As consumers demand ever quicker and convenient package delivery, the U.S. Postal Service wants to boost its business this holiday season by offering what few e-commerce retailers can provide: cheap next-day service with packages delivered Sundays to your home.
Retail giant Walmart says it is considering the Sunday option, which could reshape weekend shopping trips to the mall.
The program, available in 20 major U.S. cities, allows consumers to place online orders with participating retailers before a cutoff time Saturday, the Postal Service said. Postal carriers pick up merchandise from local stores for delivery the following day, similar to the Sunday package deliveries it now handles almost exclusively for online leader Amazon in much of the U.S.
The Postal Service hasn't disclosed which stores may sign onto the new pilot program, launched in advance of retailers' most competitive time of the year.

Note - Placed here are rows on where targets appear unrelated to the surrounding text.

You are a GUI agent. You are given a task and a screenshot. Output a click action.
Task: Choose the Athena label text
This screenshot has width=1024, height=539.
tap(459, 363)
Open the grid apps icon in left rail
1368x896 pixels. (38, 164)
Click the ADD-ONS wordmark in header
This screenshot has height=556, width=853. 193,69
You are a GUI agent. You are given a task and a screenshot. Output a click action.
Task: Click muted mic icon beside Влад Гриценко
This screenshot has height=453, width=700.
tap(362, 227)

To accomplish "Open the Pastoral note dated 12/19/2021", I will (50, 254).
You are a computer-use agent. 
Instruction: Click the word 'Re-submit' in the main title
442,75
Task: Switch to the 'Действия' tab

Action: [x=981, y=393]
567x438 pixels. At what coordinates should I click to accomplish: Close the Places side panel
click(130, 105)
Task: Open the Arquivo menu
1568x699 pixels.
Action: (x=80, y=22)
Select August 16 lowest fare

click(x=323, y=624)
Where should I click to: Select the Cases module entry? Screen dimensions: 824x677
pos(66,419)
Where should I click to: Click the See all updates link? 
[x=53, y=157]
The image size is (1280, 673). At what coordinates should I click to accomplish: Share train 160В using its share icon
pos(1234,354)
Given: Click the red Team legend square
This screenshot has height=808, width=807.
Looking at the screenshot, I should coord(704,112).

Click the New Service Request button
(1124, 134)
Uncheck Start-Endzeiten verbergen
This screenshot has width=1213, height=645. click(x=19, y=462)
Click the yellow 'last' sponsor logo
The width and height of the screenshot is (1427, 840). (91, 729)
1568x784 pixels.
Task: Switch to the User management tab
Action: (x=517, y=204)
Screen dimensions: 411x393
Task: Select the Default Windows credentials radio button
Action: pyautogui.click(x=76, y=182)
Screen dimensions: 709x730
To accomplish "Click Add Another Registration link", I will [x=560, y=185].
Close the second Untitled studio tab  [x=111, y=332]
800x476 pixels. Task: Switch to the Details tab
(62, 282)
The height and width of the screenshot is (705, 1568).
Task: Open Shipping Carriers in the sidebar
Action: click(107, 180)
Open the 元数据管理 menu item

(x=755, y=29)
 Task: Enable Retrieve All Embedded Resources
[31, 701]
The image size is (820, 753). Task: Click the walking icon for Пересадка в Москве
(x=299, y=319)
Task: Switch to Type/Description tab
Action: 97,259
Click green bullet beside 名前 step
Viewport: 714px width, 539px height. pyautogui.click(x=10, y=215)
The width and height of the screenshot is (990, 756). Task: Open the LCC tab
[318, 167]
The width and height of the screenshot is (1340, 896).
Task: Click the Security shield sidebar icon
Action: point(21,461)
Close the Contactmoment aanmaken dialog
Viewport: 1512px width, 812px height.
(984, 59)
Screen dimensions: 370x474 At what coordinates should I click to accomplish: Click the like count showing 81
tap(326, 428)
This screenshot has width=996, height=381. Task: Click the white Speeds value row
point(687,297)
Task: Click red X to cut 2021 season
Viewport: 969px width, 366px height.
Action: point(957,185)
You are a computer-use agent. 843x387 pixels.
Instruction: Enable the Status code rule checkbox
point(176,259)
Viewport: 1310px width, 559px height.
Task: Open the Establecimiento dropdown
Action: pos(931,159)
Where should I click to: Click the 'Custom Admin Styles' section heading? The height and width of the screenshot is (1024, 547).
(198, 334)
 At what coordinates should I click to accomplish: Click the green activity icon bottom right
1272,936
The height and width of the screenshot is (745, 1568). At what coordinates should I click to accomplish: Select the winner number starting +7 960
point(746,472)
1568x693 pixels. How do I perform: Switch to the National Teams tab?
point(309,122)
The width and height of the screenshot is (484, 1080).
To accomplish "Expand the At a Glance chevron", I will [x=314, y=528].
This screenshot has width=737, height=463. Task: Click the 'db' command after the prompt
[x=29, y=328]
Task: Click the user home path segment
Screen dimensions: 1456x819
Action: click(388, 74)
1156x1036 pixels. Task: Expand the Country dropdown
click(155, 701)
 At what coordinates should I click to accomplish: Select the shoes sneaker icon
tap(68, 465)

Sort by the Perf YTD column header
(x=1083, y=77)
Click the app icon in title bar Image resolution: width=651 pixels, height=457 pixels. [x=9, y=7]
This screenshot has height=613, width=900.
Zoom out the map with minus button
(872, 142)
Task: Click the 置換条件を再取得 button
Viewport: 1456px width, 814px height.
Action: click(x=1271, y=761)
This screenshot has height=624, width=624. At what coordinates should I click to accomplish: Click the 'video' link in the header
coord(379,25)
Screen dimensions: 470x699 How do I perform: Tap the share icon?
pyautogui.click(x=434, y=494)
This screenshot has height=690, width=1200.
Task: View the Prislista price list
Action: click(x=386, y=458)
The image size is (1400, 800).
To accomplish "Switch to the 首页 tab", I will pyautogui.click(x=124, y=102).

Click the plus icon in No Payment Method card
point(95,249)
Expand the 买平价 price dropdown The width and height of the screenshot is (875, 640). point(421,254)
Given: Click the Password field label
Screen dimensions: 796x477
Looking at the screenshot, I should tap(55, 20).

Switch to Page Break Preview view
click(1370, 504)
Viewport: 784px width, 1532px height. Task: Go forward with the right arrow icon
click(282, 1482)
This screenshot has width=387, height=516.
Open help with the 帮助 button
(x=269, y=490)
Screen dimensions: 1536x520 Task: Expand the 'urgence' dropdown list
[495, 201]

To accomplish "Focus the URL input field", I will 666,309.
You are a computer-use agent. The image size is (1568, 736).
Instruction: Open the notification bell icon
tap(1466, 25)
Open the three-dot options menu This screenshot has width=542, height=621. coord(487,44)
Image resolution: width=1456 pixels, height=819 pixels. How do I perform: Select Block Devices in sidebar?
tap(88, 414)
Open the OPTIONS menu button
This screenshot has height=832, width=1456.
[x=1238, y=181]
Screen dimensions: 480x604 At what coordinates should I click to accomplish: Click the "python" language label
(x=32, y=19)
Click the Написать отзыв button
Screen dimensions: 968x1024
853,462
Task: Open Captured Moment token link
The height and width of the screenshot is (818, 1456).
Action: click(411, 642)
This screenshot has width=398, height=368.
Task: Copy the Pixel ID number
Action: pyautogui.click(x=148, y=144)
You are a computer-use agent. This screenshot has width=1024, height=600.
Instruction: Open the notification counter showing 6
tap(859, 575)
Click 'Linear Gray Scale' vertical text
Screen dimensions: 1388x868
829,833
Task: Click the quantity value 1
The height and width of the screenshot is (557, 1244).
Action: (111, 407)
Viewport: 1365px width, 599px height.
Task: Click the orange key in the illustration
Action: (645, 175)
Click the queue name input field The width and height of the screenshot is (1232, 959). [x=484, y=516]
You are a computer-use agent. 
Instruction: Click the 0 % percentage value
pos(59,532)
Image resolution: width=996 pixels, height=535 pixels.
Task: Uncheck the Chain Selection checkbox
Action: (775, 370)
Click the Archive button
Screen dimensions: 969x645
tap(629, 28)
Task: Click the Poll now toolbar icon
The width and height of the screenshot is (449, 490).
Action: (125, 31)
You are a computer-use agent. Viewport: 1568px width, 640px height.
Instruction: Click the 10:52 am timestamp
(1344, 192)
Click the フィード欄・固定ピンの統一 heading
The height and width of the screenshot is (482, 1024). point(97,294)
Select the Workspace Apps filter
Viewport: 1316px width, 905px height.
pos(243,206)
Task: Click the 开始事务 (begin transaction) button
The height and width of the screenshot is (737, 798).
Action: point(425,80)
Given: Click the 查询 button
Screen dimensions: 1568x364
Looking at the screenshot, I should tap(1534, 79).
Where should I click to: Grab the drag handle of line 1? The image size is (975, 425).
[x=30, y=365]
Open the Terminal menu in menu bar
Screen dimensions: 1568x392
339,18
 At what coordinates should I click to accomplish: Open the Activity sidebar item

"It's one of the ideas Walmart is looking at," company spokesman Ravi Jariwala told The Associated Press, citing the big-box chain's recent focus on getting goods to shoppers' front doors quickly. In recent months, Walmart has announced added shipping options to better compete with Amazon, from acquiring a same-day delivery service in New York to testing drop-offs of packages by Uber drivers and Walmart employees.
Best Buy and Target, which recently added speedier holiday shipping options, declined to comment on the program.
The next-day weekend service is part of the Postal Service's aggressive push into the parcel business at a time when its more lucrative first-class mail is declining in the digital age. With Amazon continuing to raise the bar of "free shipping" conveniences, from one- or two-day package arrivals to keyless in-home delivery via couriers, the financially beleaguered post office is billing itself as the trusted, low-cost carrier already serving every U.S. household.